*EXERCISE INSTRUCTIONS*: Exact copy, no pictures: reproduce the lines from the one that holds "Open the Georgia state link" through the end of the entries.

*SUPPLIED RECORDS*:
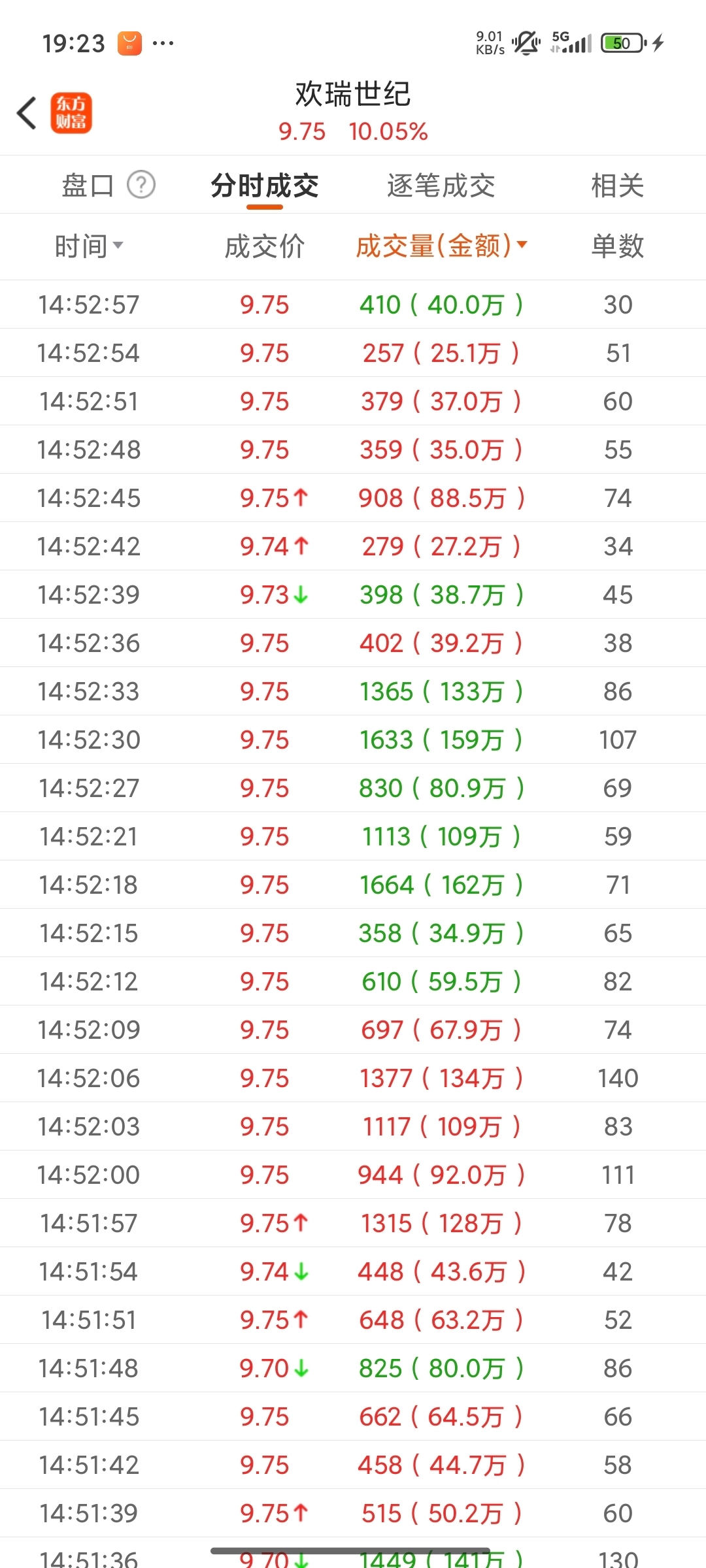Tap the 单数 column header
706x1568 pixels.
pos(617,246)
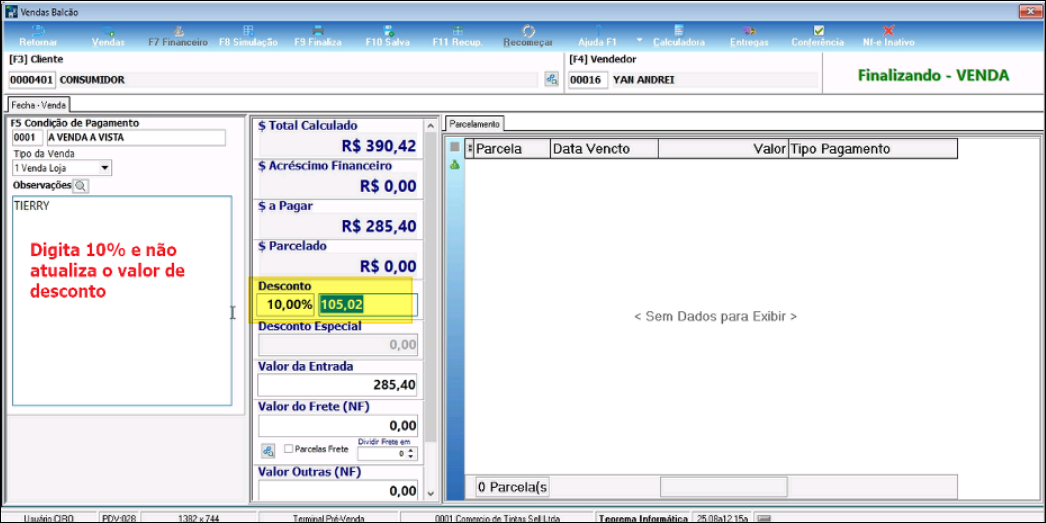
Task: Click the Data Vencto column header
Action: (x=604, y=149)
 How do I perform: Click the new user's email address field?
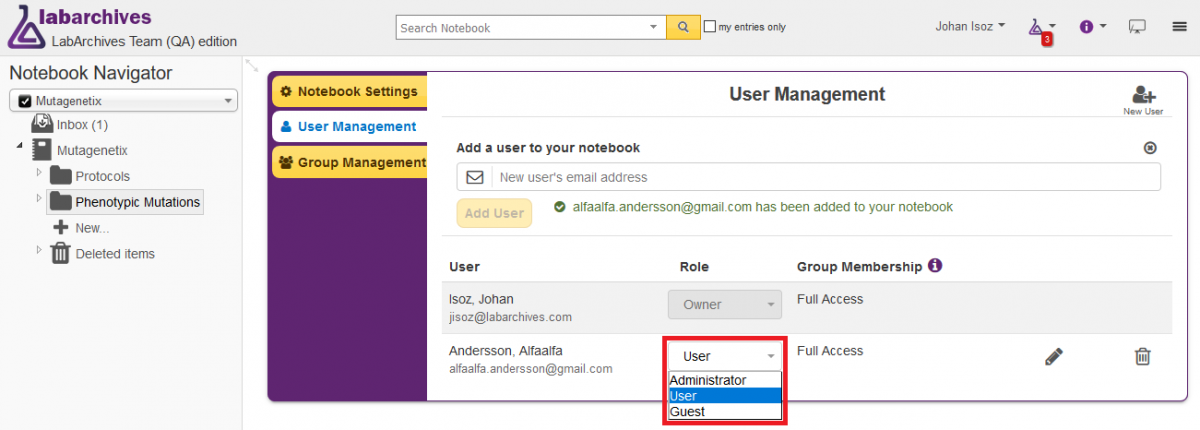pyautogui.click(x=809, y=177)
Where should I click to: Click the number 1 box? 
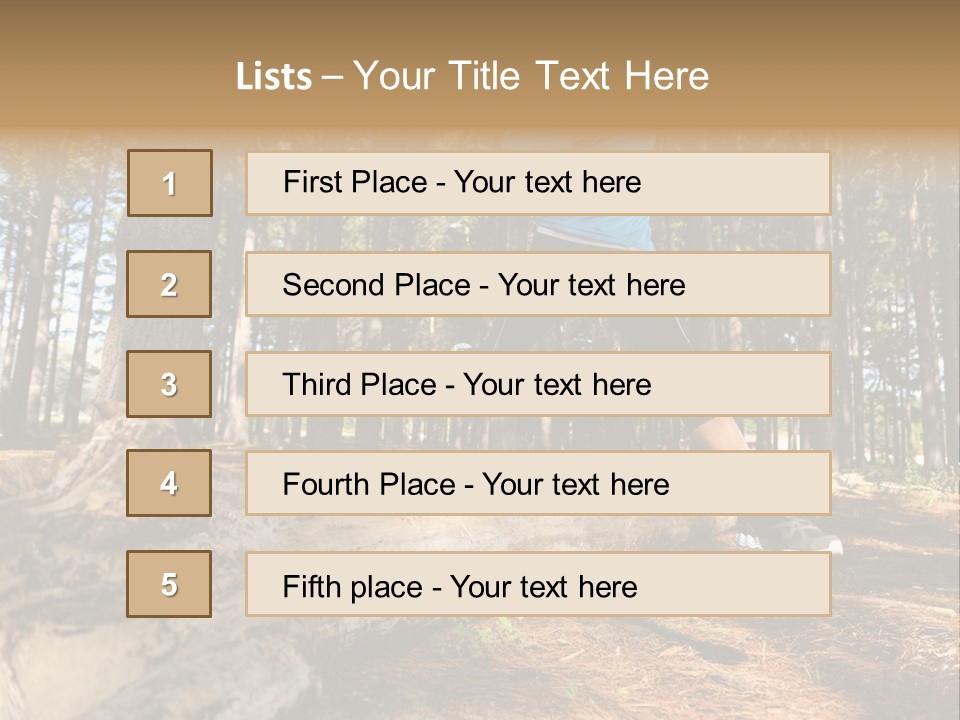point(170,183)
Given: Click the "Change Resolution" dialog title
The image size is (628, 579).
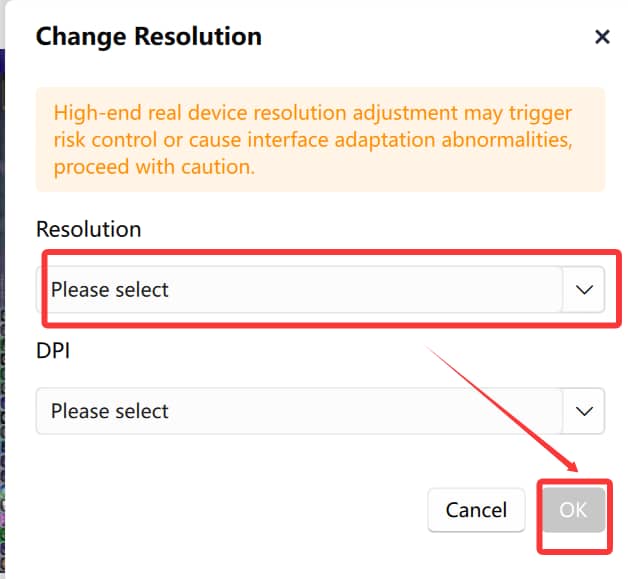Looking at the screenshot, I should point(148,37).
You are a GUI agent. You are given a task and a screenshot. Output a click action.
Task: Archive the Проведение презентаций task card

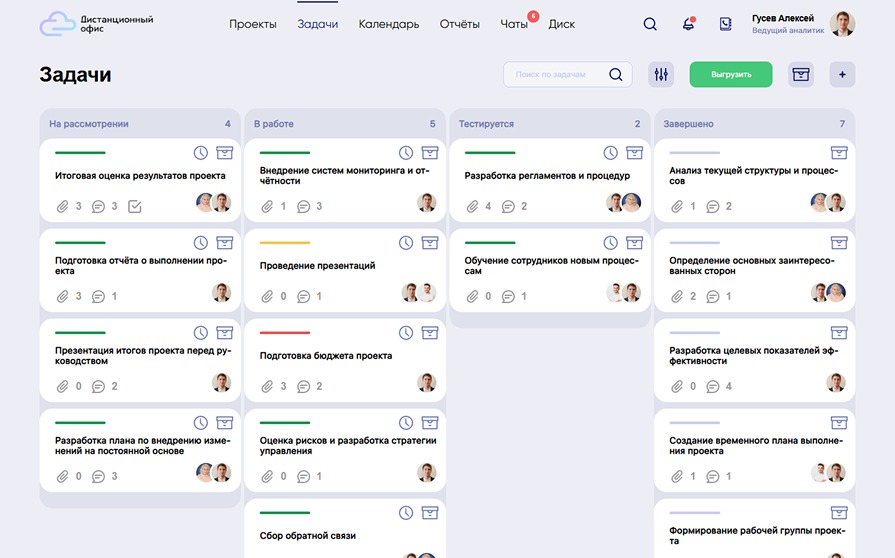pos(430,243)
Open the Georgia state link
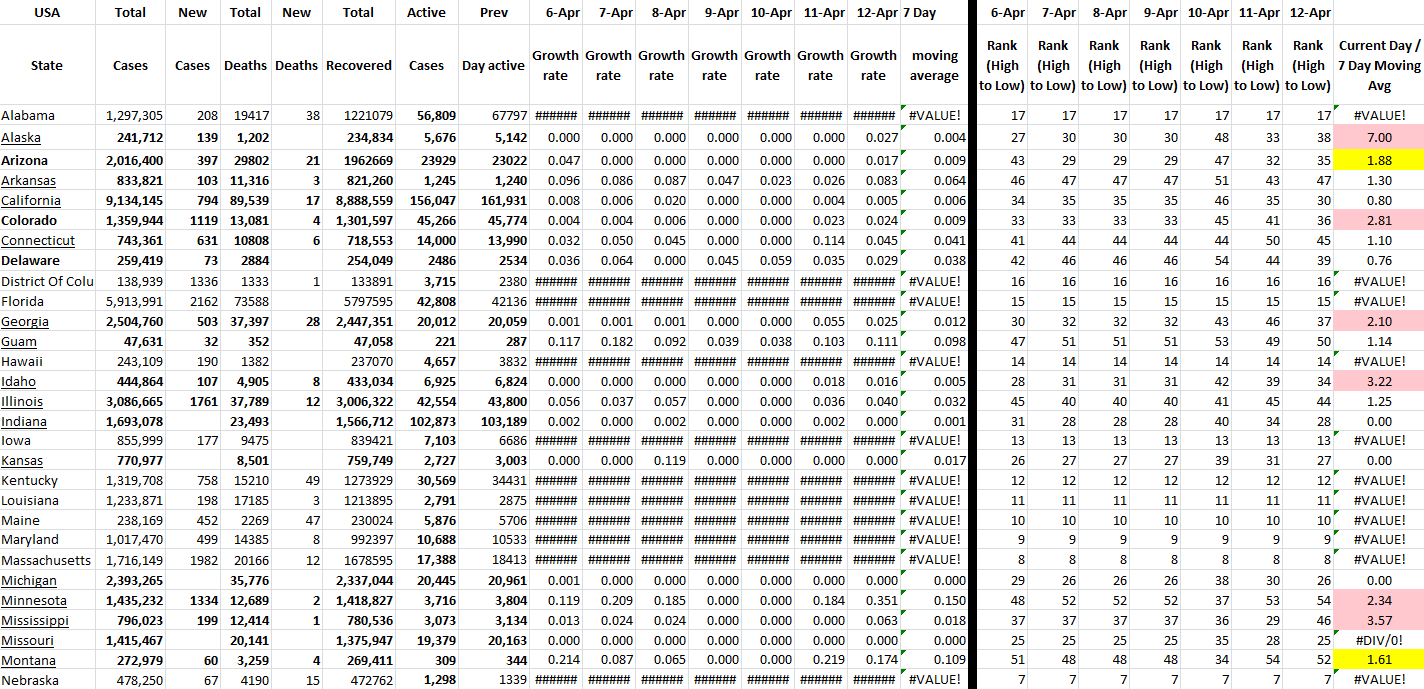Image resolution: width=1424 pixels, height=689 pixels. tap(25, 321)
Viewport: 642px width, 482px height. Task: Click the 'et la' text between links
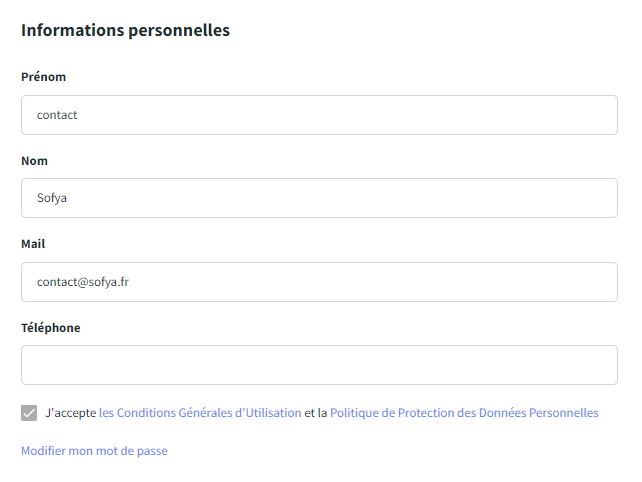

*EXERCISE RESPONSE*:
Open the Georgia state link
Image resolution: width=1424 pixels, height=689 pixels. tap(25, 321)
Viewport: 642px width, 482px height. Task: Click the 'et la' text between links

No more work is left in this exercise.